Stored data entries
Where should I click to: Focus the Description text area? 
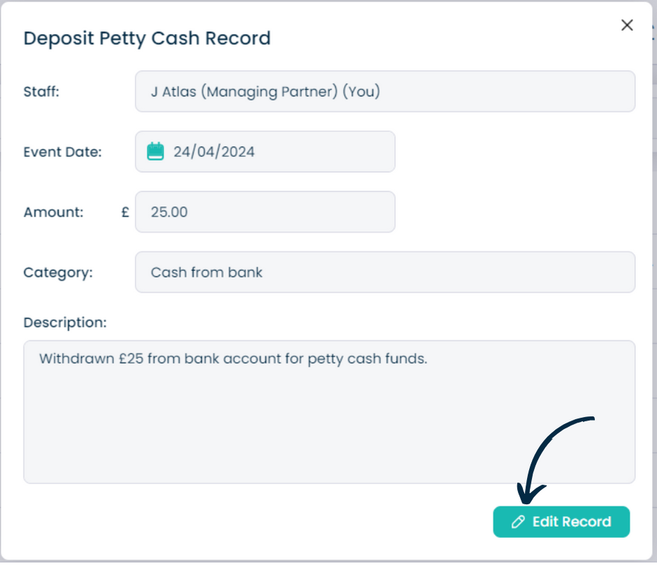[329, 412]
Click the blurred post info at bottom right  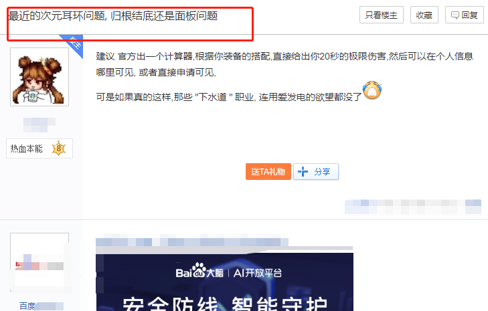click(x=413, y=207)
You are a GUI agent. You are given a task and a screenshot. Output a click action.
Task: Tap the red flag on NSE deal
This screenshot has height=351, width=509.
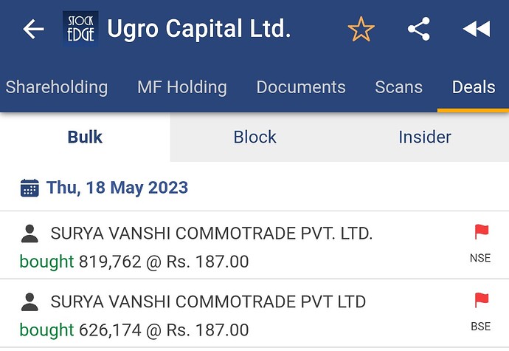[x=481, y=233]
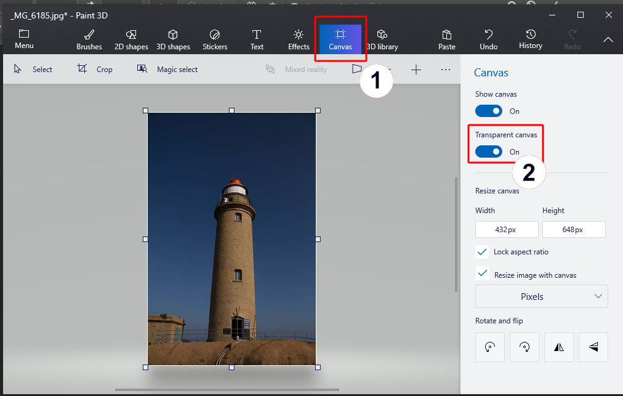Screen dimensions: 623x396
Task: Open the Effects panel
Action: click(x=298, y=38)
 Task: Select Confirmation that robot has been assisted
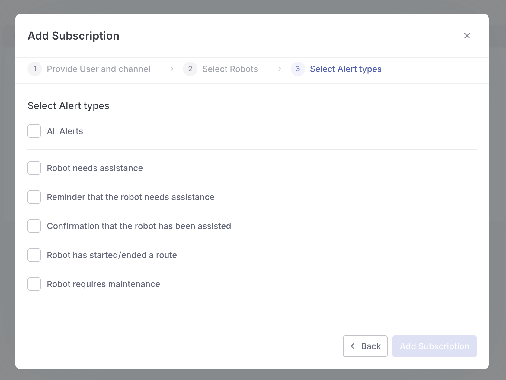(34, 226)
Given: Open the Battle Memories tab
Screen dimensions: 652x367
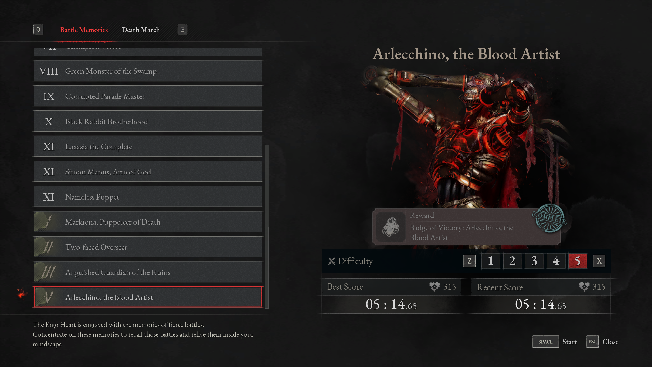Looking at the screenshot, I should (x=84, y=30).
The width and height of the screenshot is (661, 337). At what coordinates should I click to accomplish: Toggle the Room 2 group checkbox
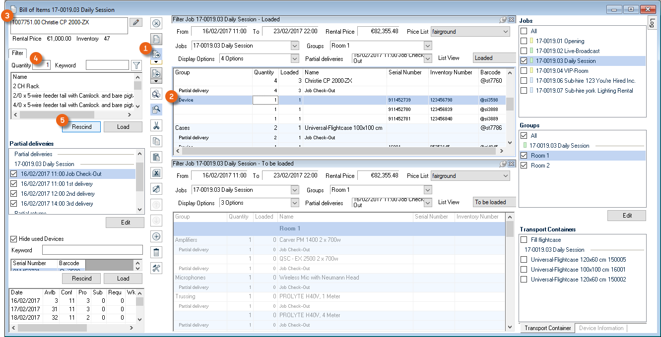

§ Job: Copy word for word the part of the data that opens with the line containing "Task: Select Confirmation" and closes with the line containing "Looking at the", both lines included. Leave the pictures out of your copy.

§ Finished exercise:
 Task: Select Confirmation that robot has been assisted
(34, 226)
Given: Open the Battle Memories tab
Screen dimensions: 652x367
Looking at the screenshot, I should (x=84, y=30).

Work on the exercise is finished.